• [Exercise]:
Somewhere below are a line with "The image size is (694, 536)." and a later line with "Tap the customer name Britta Jones". Output exactly those lines and all lines between them.

Data START

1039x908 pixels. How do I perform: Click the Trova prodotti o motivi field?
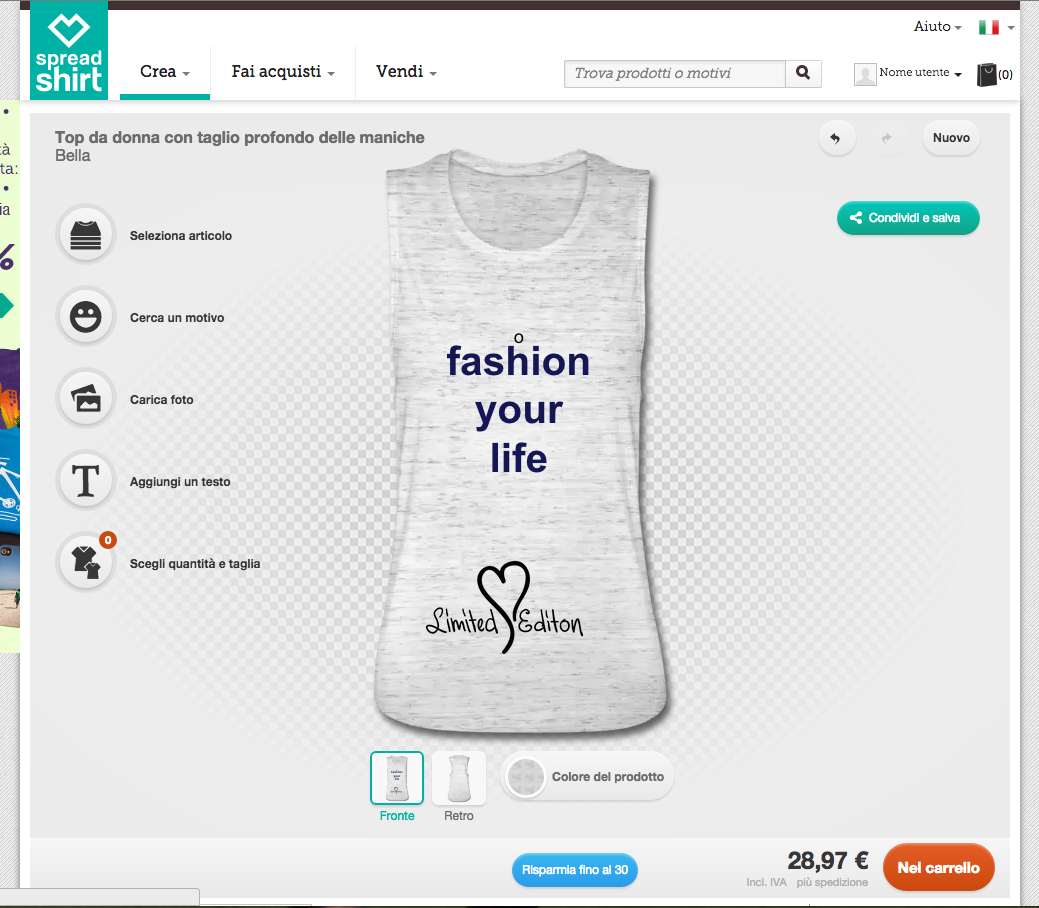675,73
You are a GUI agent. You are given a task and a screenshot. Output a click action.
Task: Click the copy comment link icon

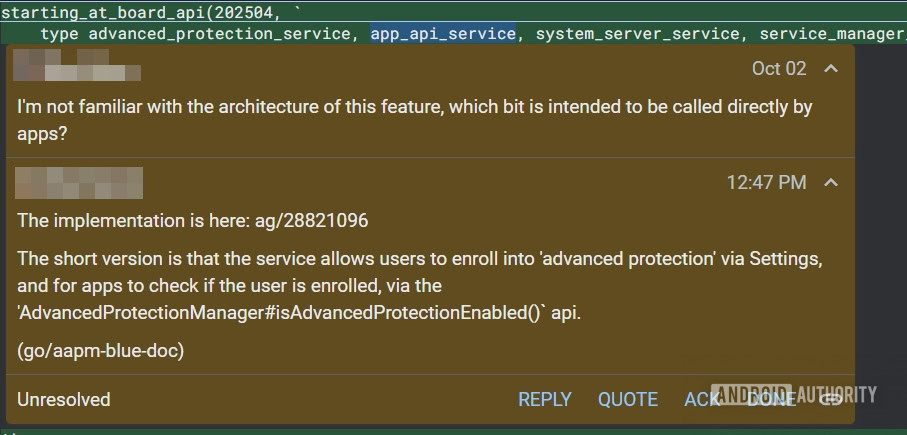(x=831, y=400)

Data END
Data START

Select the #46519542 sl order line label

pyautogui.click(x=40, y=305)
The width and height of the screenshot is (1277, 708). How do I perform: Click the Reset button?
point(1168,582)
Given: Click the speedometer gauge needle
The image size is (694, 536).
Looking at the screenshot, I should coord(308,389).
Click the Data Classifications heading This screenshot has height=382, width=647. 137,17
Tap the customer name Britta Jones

Data END

• [Response to the task]:
The image size is (694, 536).
Looking at the screenshot, I should coord(308,389).
Click the Data Classifications heading This screenshot has height=382, width=647. 137,17
Tap the customer name Britta Jones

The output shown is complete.